Britain’s Mark Cavendish secured his 19th career win on the Tour de France Sunday when he won the 15th stage over 193 km ride from Limoux to Montpellier. France’s Thomas Voeckler, of the Europcar team, remained in the yellow jersey on a day that gave the overall contenders a chance to forget the mountains ahead of three days in the Alps beginning Wednesday.
Voeckler maintained his 1min 49sec lead on Luxembourg’s Frank Schleck, with Australian Cadel Evans in third at 2:06.
Andy Schleck, the runner-up the past two years, is fourth at 2:15 while three-time and reigning champion Alberto Contador of Spain is seventh at 4:00. Cavendish meanwhile took his fourth stage win of this year’s race, in the process reinforcing his grip on the green jersey for the points competition. A technical approach to the long home straight in Montpellier proved no obstacle to his HTC-Highroad team, who paced the Isle of Man sprinter towards the finish and patiently chased down a late escape. Cavendish was left to emerge from the wheel of his Australian lead-out man Mark Renshaw and drive hard for the final 250 metres where he beat American Tyler Farrar of Garmin-Cervelo into second place.
Vinokourov announces
retirement: Kazakh cycling star Alexandre Vinokourov announced his retirement on French television on Sunday, a week after crashing out of the Tour de France with a thigh fracture. “I will continue to ride my bike, but as an amateur and just to keep fit,” said Vinokourov when asked if he would continue to compete once he has recovered from his injury.
“As far as competing goes, I think I will leave it there.” Vinokourov, who began his professional career with the Casino team in 1998, will go down as one of the most attacking and respected riders of his generation. He has twice won the Liege-Bastogne-Liege one-day classic, has four Tour de France stage wins and finished on the podium of the world’s premier cycling event when he finished third with Team Telekom in 2003.
Popularly known as ‘Vino’, his last attack on the race came on the eighth stage when he went off alone in pursuit of a five-man breakaway that had him in the virtual lead of the race. Vinokourov was only caught inside the final two kilometres, finishing with the main bunch 15sec behind stage winner Alberto Rui Costa of Portugal.
As well as his exploits, Vinokourov — who also won a silver medal in the Olympic road race at Athens in 2000 — has also courted controversy in a 13-year career.

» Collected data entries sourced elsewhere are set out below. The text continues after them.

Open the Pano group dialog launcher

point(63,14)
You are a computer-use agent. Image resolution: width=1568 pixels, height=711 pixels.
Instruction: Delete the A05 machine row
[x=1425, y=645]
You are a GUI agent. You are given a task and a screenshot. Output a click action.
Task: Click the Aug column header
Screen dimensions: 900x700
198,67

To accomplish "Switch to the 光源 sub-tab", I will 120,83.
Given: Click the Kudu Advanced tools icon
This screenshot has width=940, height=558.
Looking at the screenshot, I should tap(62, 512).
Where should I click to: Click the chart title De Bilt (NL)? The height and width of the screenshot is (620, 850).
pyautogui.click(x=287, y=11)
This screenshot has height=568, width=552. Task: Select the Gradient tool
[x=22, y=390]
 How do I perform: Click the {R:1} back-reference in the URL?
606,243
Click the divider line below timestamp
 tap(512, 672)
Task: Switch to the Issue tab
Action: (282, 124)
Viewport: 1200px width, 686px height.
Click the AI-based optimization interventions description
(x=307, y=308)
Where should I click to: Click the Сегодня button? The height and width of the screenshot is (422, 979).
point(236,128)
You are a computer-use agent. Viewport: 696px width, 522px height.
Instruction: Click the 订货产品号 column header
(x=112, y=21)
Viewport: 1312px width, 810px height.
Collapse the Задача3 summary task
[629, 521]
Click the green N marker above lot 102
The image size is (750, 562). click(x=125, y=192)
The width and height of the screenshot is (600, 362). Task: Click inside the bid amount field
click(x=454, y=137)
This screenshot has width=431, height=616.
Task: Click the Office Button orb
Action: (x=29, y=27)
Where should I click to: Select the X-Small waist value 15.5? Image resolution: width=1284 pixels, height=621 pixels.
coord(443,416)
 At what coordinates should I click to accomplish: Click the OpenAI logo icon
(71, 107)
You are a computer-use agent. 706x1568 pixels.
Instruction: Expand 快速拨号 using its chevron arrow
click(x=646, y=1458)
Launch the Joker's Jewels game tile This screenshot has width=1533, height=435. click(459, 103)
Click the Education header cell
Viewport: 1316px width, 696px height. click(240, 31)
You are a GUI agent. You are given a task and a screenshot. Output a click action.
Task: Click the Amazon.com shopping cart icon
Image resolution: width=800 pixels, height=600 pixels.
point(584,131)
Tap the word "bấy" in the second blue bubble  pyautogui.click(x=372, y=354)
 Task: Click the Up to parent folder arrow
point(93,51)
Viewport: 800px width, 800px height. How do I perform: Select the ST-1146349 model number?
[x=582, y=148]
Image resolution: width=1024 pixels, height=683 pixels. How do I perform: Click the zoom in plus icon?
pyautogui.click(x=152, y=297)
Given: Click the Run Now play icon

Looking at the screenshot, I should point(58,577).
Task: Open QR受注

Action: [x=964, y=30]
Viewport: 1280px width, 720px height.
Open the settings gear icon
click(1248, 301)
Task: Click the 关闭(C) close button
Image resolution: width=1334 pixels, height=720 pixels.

He was thrown off the Tour de France, after the 15th stage and during the second rest day, in 2007 when it was announced he had tested positive for blood doping. Vinokourov was sacked by his Astana team and served a two-year ban. When he returned in 2009, it was ironically as the team leader of Astana which, in the meantime, had undergone a management overhaul. Despite a mediocre 2009 season the Kazakh got back to winning ways in 2010, winning the Giro del Trentino in Italy and his second Liege-Bastogne-Liege crown.
A month later Vinokourov wore the leader’s pink jersey at the Giro d’Italia for five days and, after finishing sixth overall, turned his attention to the Tour de France where he won stage 13. Vinokourov came into the 2011 Tour de France pledging it would be his last but with the hope of pulling on the coveted yellow jersey for the first time in his career. That dream came to an abrupt end on the descent of the Col du Pas de Peyrol, the summit of which was at the 99.5km mark of the 208km ninth stage in the hilly Massif Central.
He crashed heavily at speed and ended up in the trees at the side of the road. Unable to walk, Vinokourov had to be helped up to the roadside to await an ambulance. Scans at a nearby hospital in Aurillac diagnosed a “fracture at the top of the femur on his right leg”. He underwent surgery at Parisian hospital la Pitie-Salpetriere the following morning. Asked how his recovery was going, he added: “It’s going okay. I’m starting to walk on crutches, though it’s not easy.” Expected to remain in the sport, Vinokourov has in the past indicated he would likely become manager or sporting director of Astana.